DESCRIPTION OF THE TASK
Beneath this instruction is a block of data; output from it exactly the lines that run from the one containing "маффины (709, 441)" through the one containing "Alex & Alfa (661, 905)", inclusive.

MATERIAL SUPPLIED
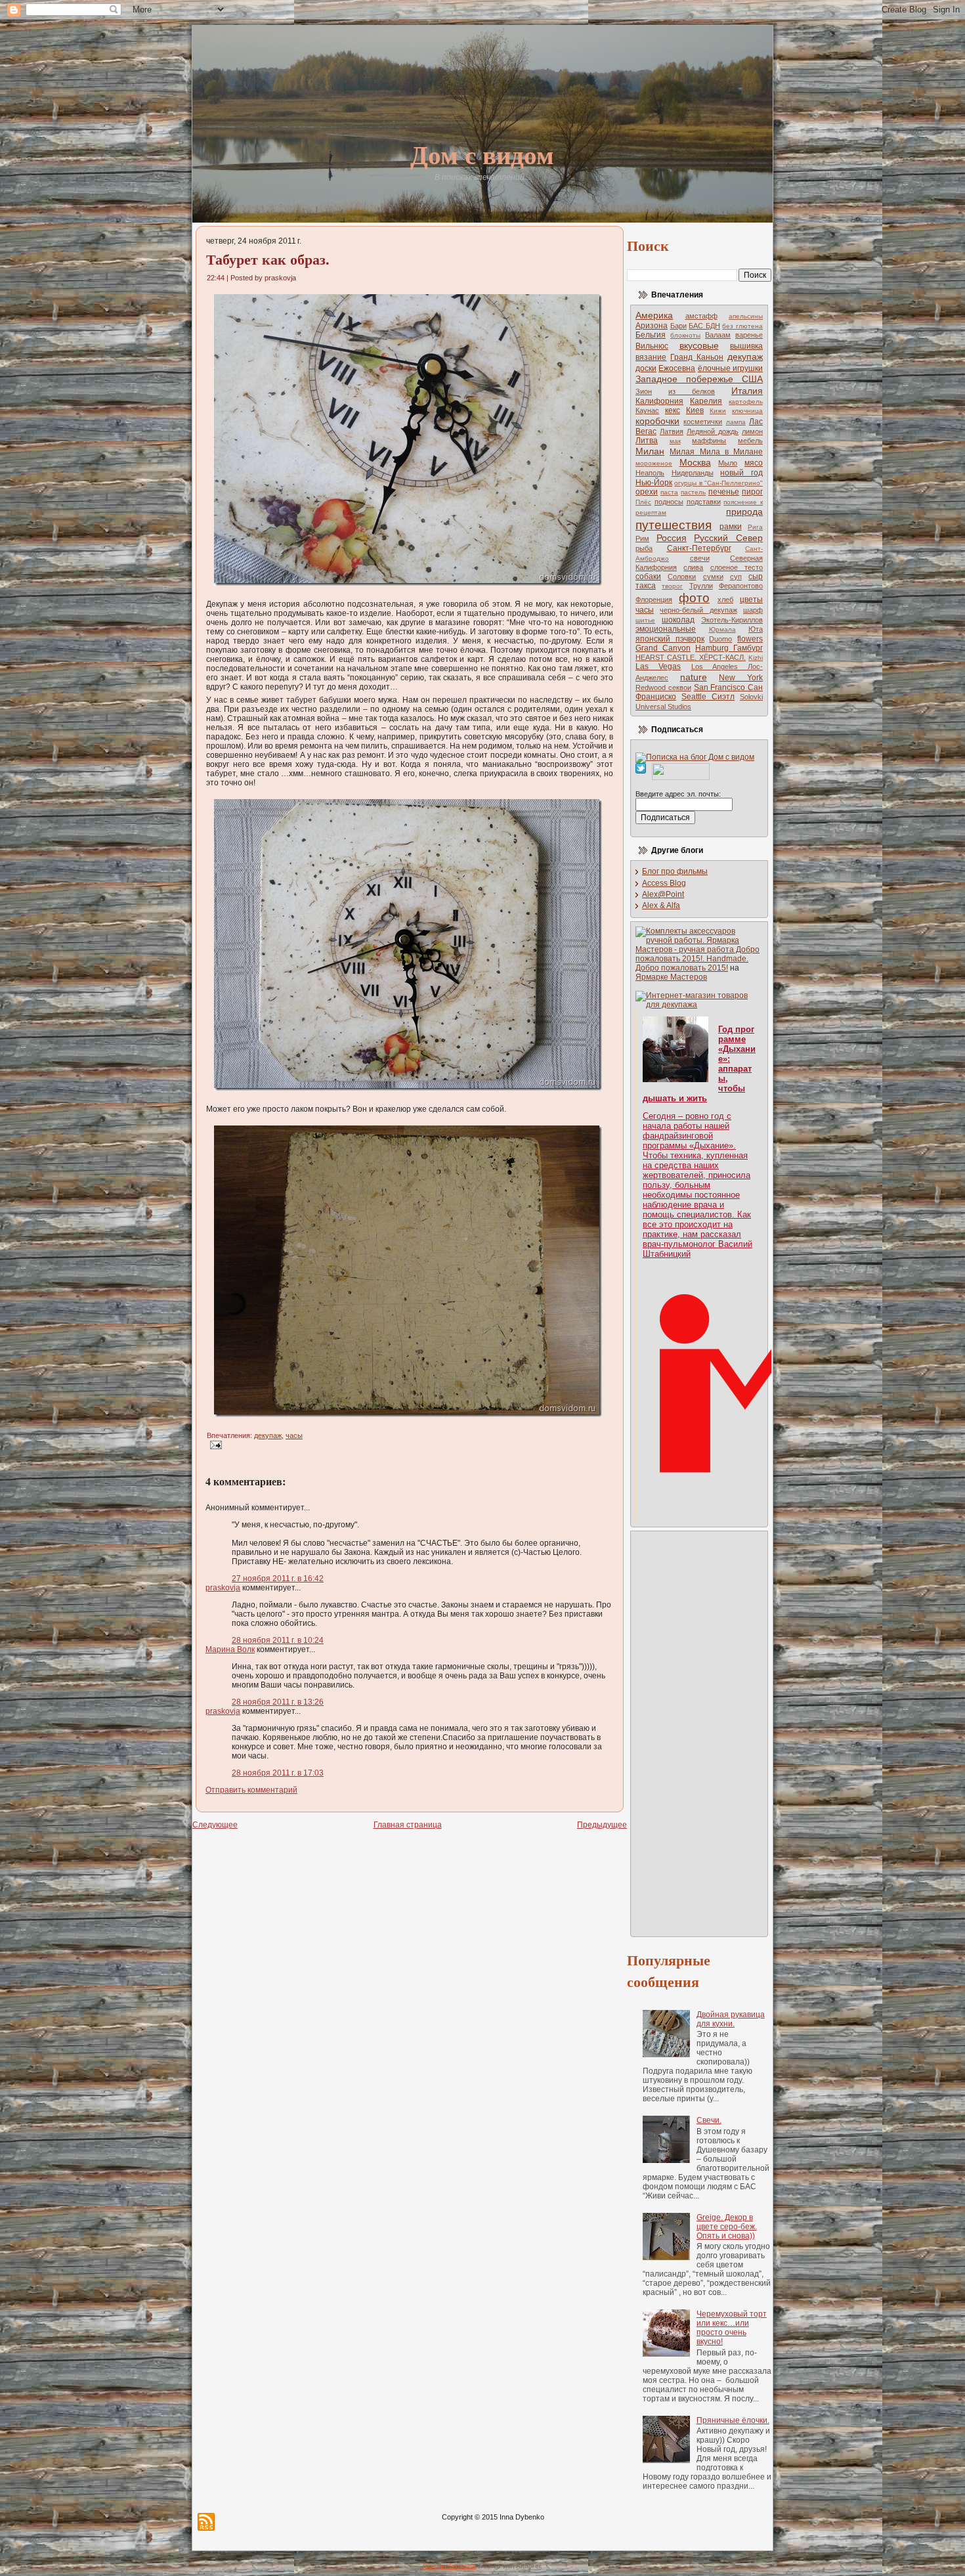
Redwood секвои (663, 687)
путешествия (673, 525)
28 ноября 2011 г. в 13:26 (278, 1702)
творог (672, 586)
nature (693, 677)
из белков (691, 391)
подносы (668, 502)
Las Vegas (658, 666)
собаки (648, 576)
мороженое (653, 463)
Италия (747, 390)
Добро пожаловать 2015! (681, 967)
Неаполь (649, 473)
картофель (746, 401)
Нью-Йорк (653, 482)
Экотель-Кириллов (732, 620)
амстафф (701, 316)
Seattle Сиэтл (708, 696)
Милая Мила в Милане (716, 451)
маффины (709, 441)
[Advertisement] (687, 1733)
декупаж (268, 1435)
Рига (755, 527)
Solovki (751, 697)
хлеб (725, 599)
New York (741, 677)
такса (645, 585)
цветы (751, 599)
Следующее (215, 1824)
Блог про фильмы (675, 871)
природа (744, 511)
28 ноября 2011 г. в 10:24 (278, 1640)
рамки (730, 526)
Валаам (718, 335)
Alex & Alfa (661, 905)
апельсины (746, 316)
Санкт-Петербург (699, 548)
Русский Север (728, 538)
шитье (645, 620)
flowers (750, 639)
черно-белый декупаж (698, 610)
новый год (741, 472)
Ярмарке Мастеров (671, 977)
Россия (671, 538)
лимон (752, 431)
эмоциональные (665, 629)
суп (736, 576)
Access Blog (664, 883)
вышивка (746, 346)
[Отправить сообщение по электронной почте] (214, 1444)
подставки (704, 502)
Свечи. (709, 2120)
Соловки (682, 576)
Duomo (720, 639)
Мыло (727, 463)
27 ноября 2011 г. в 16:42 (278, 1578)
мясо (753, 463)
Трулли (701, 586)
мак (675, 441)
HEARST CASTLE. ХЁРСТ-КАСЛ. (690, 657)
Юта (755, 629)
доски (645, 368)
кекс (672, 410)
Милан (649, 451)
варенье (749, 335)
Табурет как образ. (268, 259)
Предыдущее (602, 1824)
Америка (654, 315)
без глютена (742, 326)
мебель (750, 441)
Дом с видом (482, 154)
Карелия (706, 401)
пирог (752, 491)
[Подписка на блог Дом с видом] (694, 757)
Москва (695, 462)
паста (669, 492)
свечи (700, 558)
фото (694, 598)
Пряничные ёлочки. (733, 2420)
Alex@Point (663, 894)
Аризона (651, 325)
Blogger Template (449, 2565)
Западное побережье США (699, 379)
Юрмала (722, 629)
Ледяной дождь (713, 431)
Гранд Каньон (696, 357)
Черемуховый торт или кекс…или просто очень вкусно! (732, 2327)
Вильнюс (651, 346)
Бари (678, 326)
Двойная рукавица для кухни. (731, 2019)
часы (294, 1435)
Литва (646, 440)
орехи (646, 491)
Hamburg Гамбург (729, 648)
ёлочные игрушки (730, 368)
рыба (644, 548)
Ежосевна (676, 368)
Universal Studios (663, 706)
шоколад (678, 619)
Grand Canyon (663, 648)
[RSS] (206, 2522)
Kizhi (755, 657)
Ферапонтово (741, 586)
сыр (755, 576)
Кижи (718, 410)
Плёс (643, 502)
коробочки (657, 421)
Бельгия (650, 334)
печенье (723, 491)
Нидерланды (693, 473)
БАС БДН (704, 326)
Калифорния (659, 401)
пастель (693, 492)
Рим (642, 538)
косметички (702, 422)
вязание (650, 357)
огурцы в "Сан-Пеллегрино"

EXERCISE SOLUTION
маффины (709, 441)
[Advertisement] (687, 1733)
декупаж (268, 1435)
Рига (755, 527)
Solovki (751, 697)
хлеб (725, 599)
New York (741, 677)
такса (645, 585)
цветы (751, 599)
Следующее (215, 1824)
Блог про фильмы (675, 871)
природа (744, 511)
28 ноября 2011 г. в 10:24 (278, 1640)
рамки (730, 526)
Валаам (718, 335)
Alex & Alfa (661, 905)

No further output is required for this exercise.